What is needed is an exact copy of the lines in the listing below, from the one with "Reset map orientation" up to and including the one with "This screenshot has width=1482, height=812.", with no other lines.

:: Data for this task ::

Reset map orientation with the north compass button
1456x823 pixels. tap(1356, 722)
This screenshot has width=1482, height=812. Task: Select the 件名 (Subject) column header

:::
:: Data for this task ::

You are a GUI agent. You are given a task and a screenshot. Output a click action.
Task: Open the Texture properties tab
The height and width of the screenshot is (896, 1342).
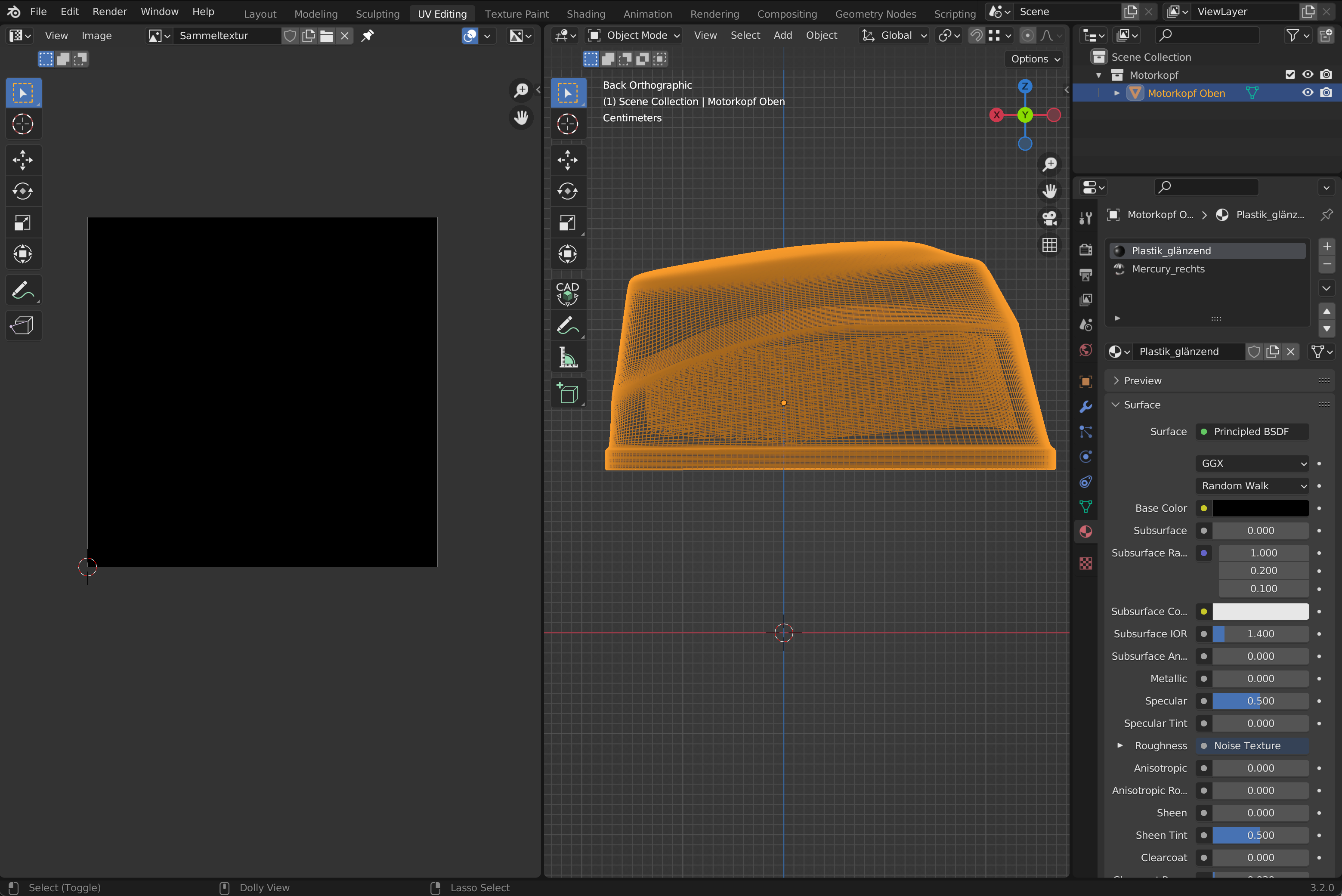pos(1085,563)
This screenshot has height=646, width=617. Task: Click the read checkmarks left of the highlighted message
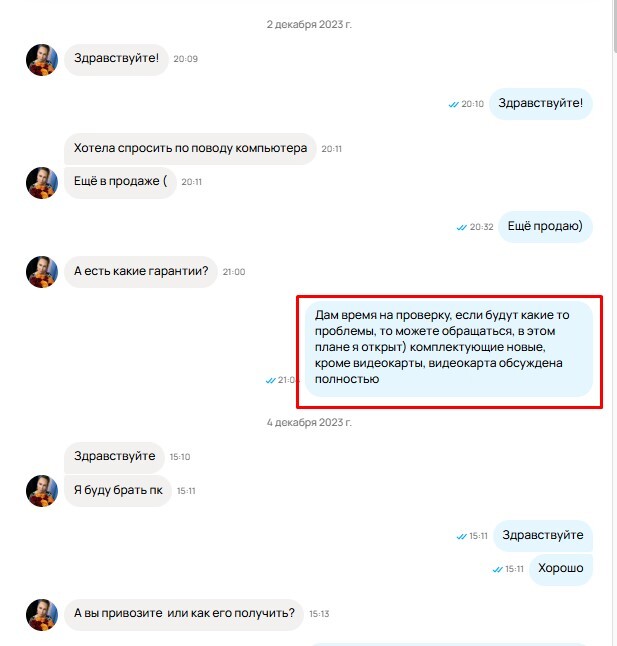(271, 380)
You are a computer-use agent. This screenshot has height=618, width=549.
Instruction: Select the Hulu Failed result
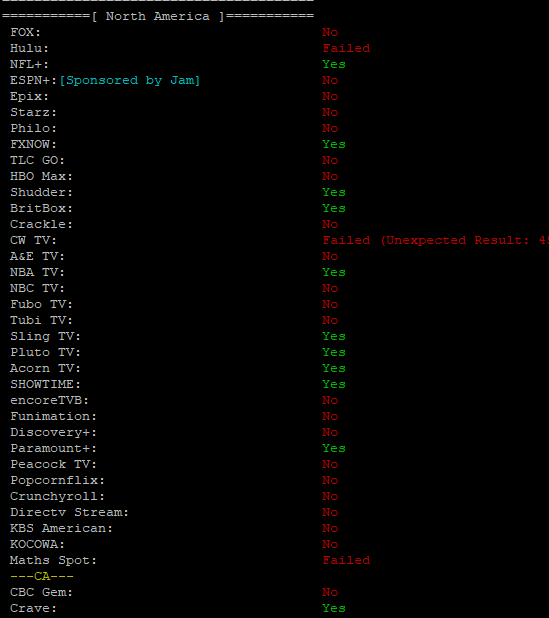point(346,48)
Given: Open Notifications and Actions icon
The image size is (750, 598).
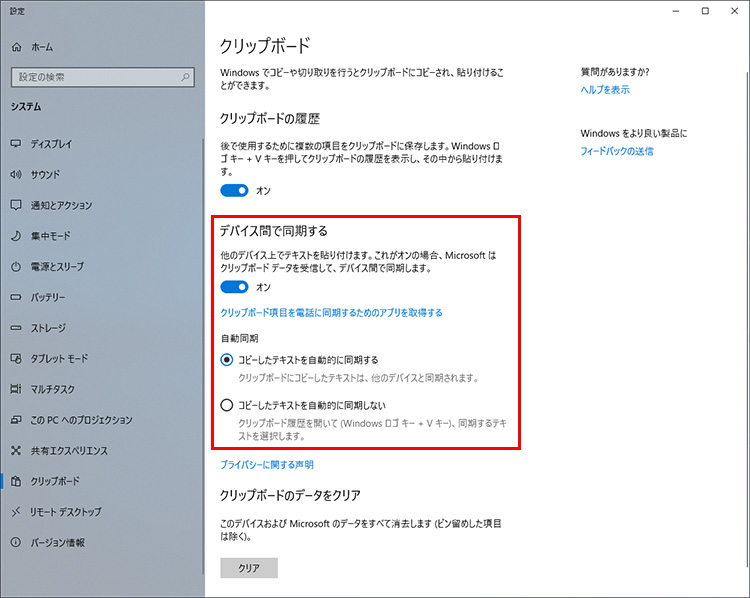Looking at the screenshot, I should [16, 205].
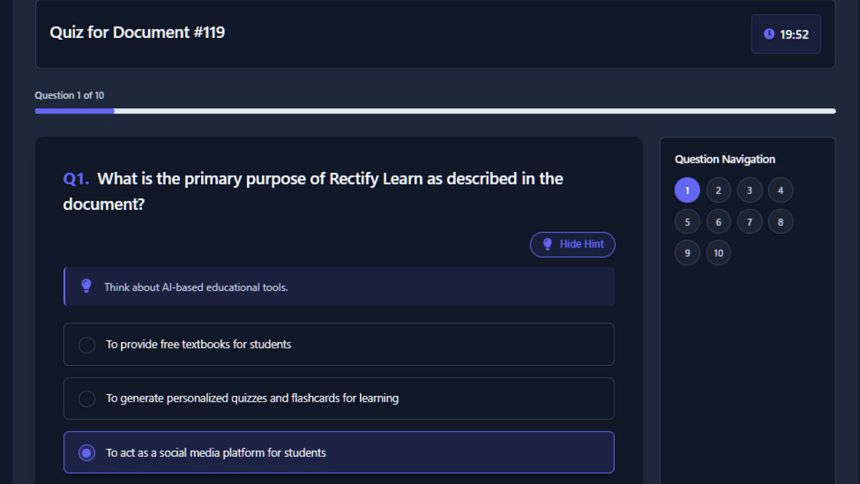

:::

Task output:
Reset map orientation with the north compass button
1456x823 pixels. tap(1356, 722)
This screenshot has width=1482, height=812. Task: Select the 件名 (Subject) column header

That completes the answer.